Segurança do DF temia mais parada gay que atos golpistas
Foto: Luís Nova/Especial Metrópoles
Documentos elaborados pela Secretaria de Segurança Pública do Distrito Federal antes de manifestações em Brasília apontam planejamento mais firme contra atos LGBTs, passeata estudantil e Marcha da Maconha do que na contenção de protestos antidemocráticos. Orientações sobre a dimensão das ameaças e a condução de possíveis presos, por exemplo, não aparecem no planejamento anterior à tentativa de golpe em 8 de janeiro.
O Metrópoles analisou seis Protocolos de Ações Integradas (PAIs) produzidos pela SSP entre 2022 e 2023, sendo três envolvendo manifestações com pautas que atingem o Estado Democrático de Direito, contra o resultado das urnas, e outras três amparadas pela Constituição. Chama a atenção a ausência de um tópico específico de planejamento nos documentos relativos aos atos bolsonaristas.
Enquanto o PAI de atos públicos com a Marcha da Maconha e Parada Gay contém um campo de “observações diversas”, com orientações sobre o nível da ameaça da manifestação e o que fazer em caso de necessidade de prisões, esse quesito “some” dos protocolos relativos aos protestos contra o resultado das urnas.
Ou seja, o documento de inteligência da SSP que preparou todos os órgãos do Governo do Distrito Federal antes da manifestação de 8 de janeiro não informava a probabilidade de ameaças ou qual o procedimento para encaminhamento de possíveis detidos. Mas até o PAI elaborado para controlar a 23ª Parada do Orgulho LGBT de Brasília, em 3 de julho de 2022, vinha com o alerta de “ameaças de grande impacto”.
Outro exemplo de planejamento mais rígido está no plano para a segurança do 44º Congresso da União Brasileira dos Estudantes Secundaristas (Ubes), que ocorreu entre 12 e 15 de maio de 2022. O evento reuniu estudantes de ensino fundamental, médio, técnico e pré-vestibular. Os documentos da SSP apontaram “probabilidade de ameaças de impacto mediano, em detrimento das intercorrências verificadas em manifestações anteriormente realizadas no mesmo local e pelo mesmo público previsto”.
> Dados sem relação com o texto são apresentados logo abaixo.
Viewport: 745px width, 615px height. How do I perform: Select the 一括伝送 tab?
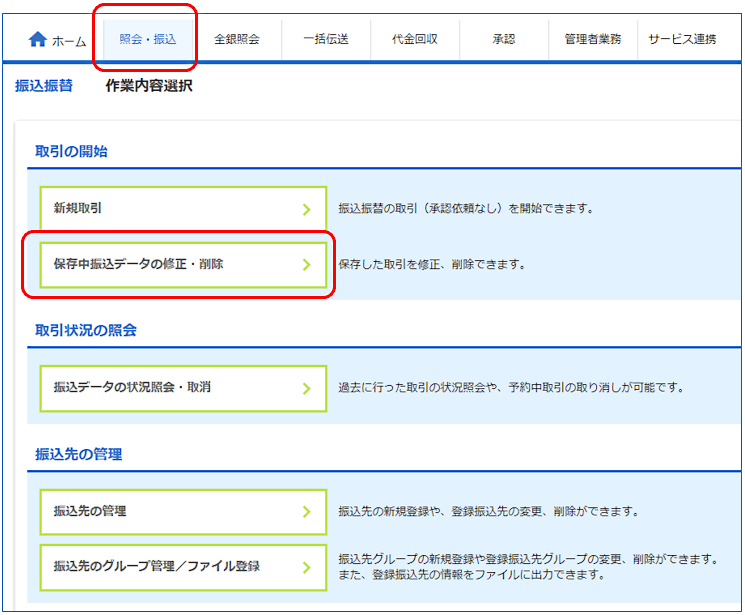point(326,40)
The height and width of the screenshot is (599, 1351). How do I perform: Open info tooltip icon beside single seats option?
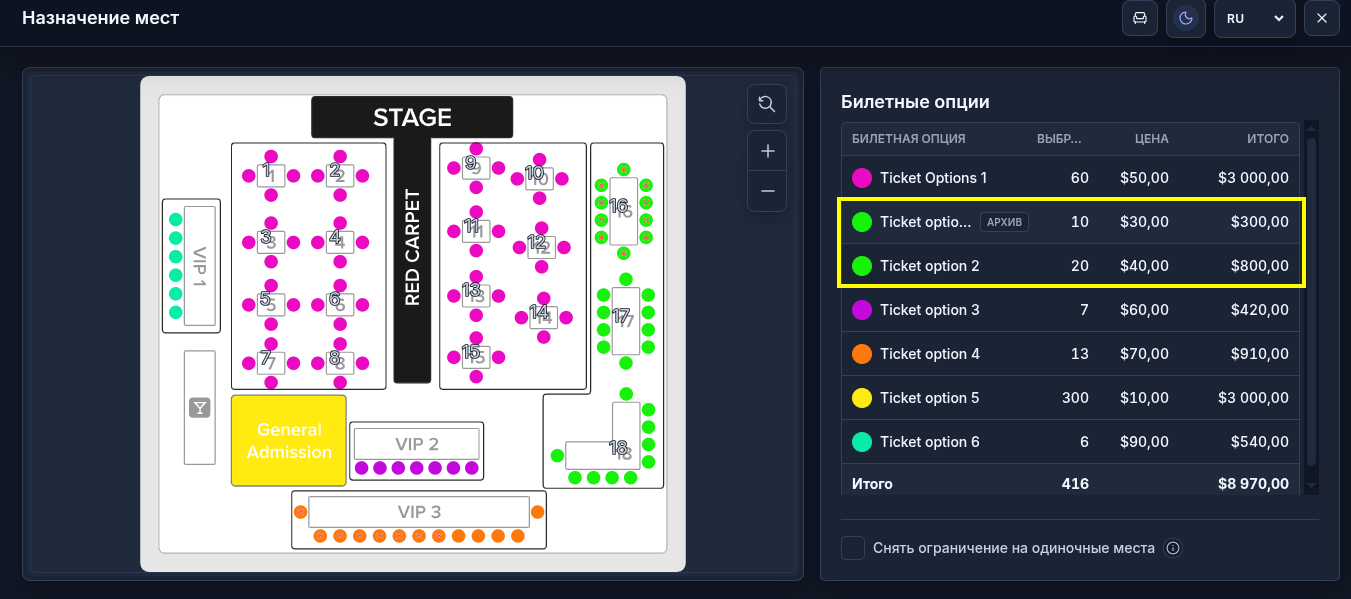click(x=1174, y=548)
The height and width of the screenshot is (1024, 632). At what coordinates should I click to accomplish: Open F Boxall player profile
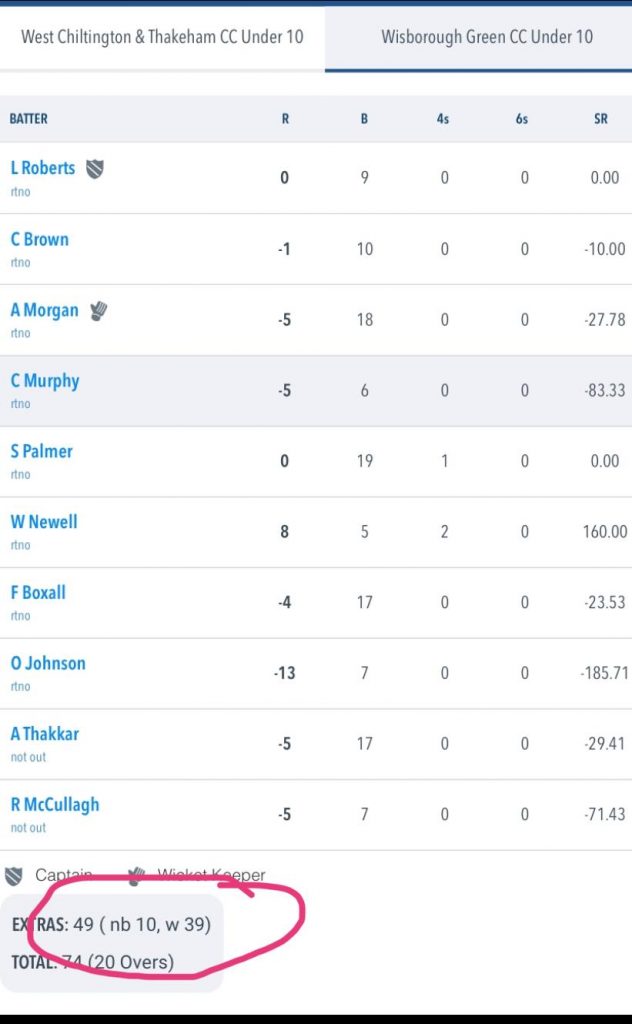coord(38,593)
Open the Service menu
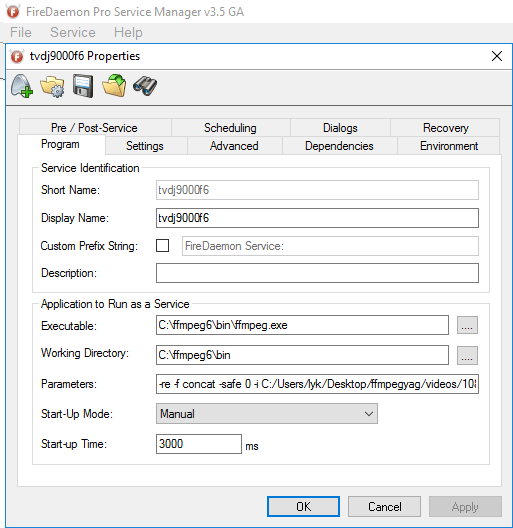513x528 pixels. pyautogui.click(x=73, y=32)
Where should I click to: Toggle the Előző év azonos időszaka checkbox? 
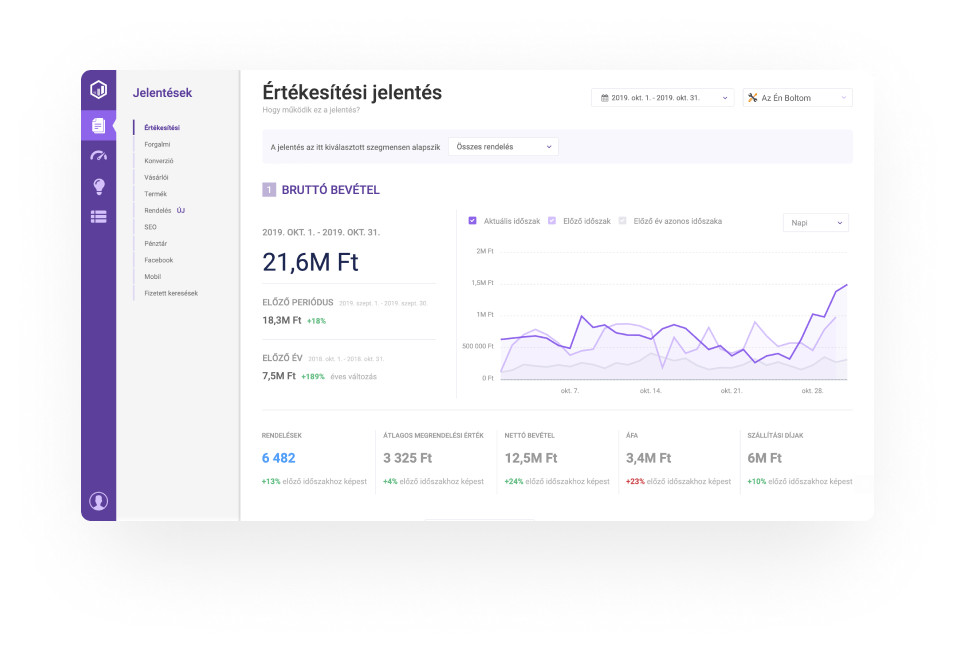(624, 221)
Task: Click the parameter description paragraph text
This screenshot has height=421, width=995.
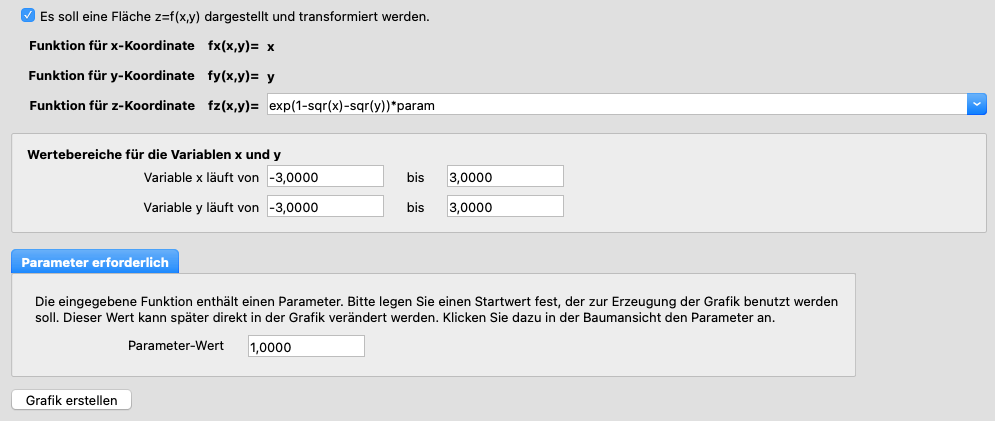Action: (x=436, y=309)
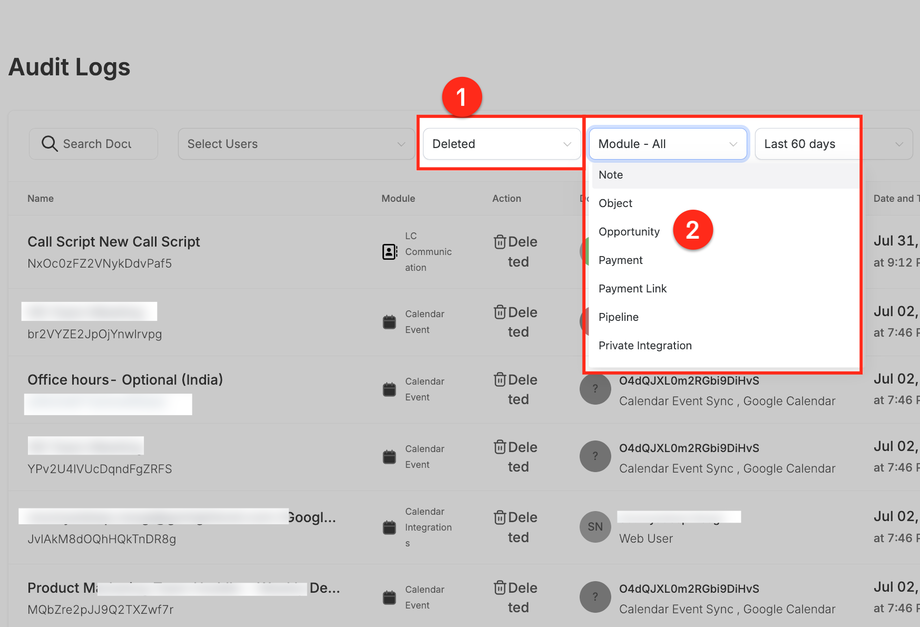920x627 pixels.
Task: Click trash icon in Product row
Action: click(x=500, y=588)
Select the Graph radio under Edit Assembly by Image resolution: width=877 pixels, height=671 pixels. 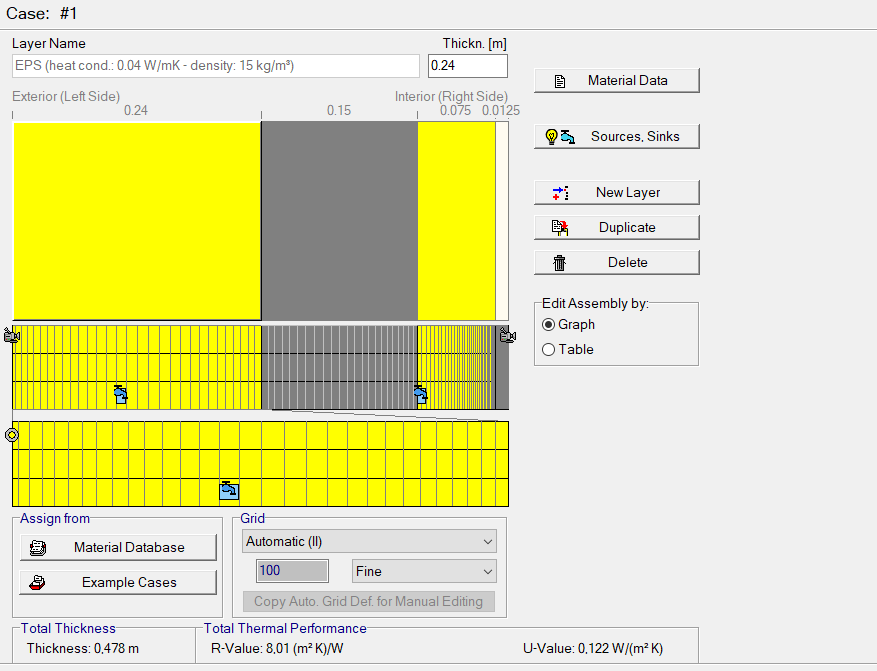[549, 324]
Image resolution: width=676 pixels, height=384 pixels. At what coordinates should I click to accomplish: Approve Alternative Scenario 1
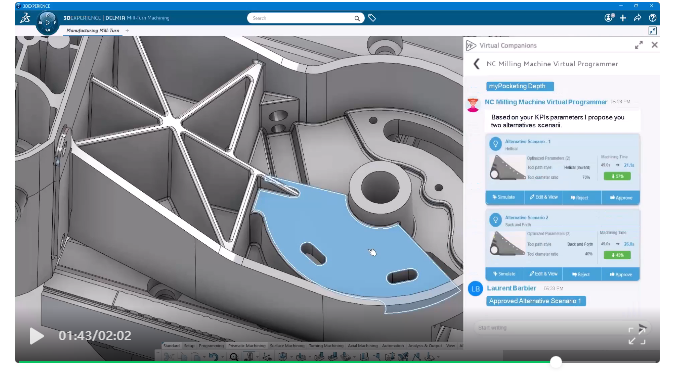[621, 198]
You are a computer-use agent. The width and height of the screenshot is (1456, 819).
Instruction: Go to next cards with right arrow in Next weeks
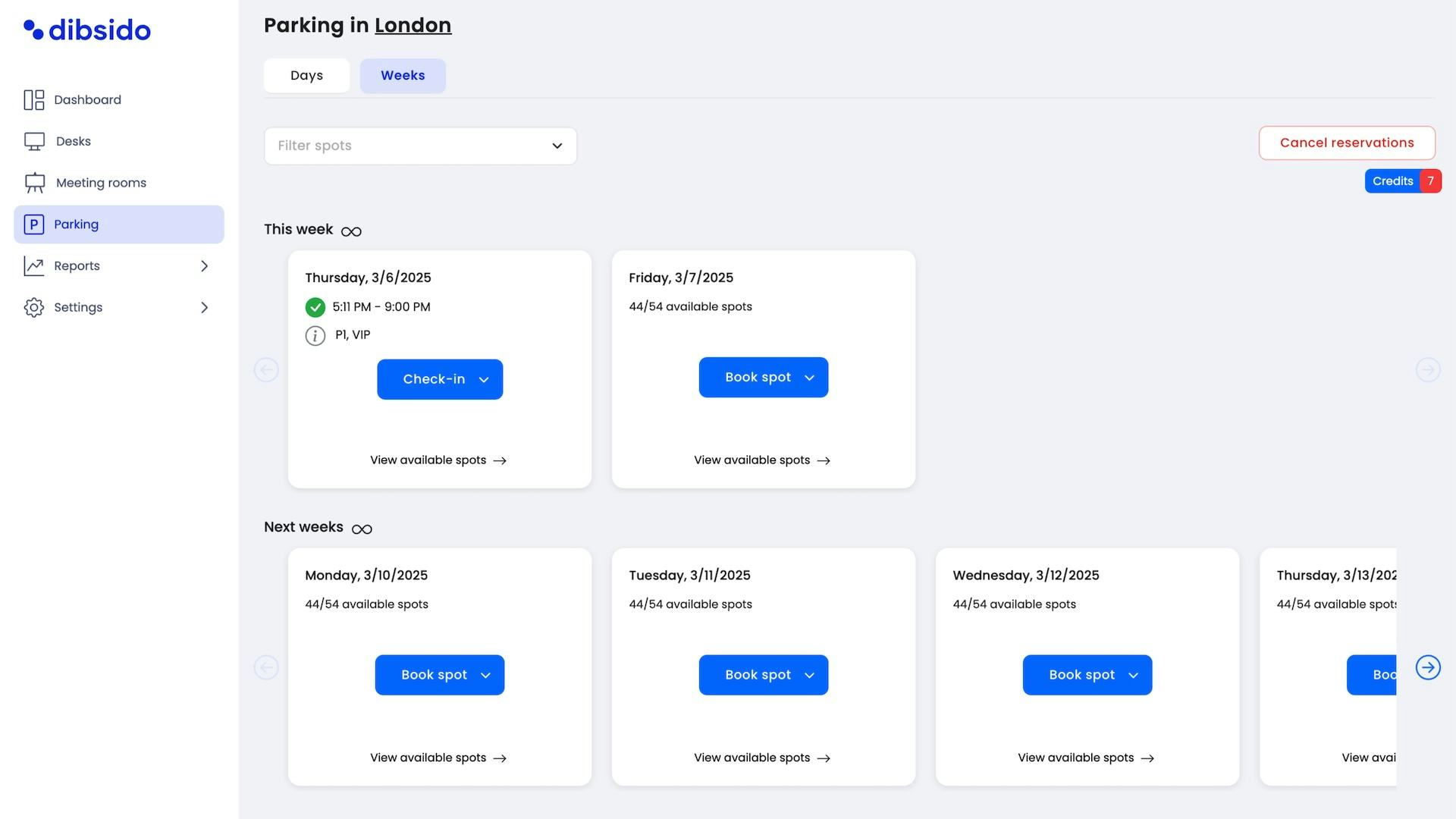coord(1428,667)
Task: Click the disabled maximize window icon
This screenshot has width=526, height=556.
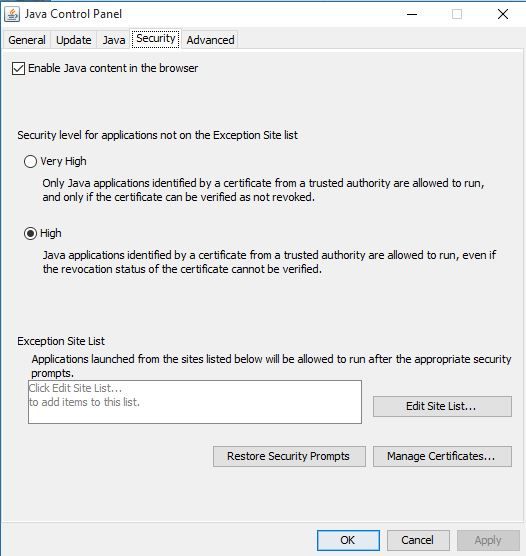Action: click(457, 14)
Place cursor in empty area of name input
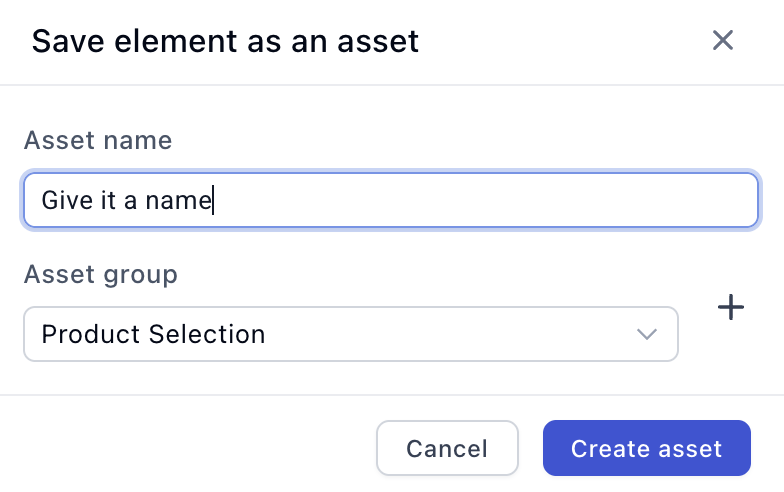The height and width of the screenshot is (492, 784). point(485,200)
Havia também a orientação para condução de “possíveis presos relacionados ao evento” à 5ª Delegacia de Polícia (Área Central). Os estudantes fizeram uma passeata na Esplanada. Outro protesto pacífico no mesmo local foi a “Marcha da Maconha – Planta Livre no SUS”, em 8 de junho de 2022.
Para essa manifestação, a SSP também previu “probabilidade de ameaças de impacto mediano”, citando “intercorrências verificadas em manifestações anteriores de mesma denominação e/ou características”.
A diferença do tratamento da Secretaria de Segurança Pública para os diferentes atos foi percebida pelo deputado distrital Gabriel Magno (PT), durante a Comissão Parlamentar de Inquérito (CPI) que investiga atos antidemocráticos. O parlamentar apontou a ausência das observações mais rígidas em manifestações bolsonaristas e questionou o depoente da última quinta-feira (23/3), o ex-secretário da SSP Júlio Danilo.
“Esse tópico desaparece. Não constam essas observações diversas, como qual a probabilidade de ameaça e o que fazer caso tenha prisões. Não me parece que a Secretaria tratou essas manifestações como outra qualquer. Teve uma diferença gritante e flagrante”, afirmou.
Júlio, porém, disse que sempre tratou manifestações de forma igual durante o período em que atuou como secretário. A SSP foi questionada sobre o tema pela reportagem, mas não respondeu. O espaço segue aberto.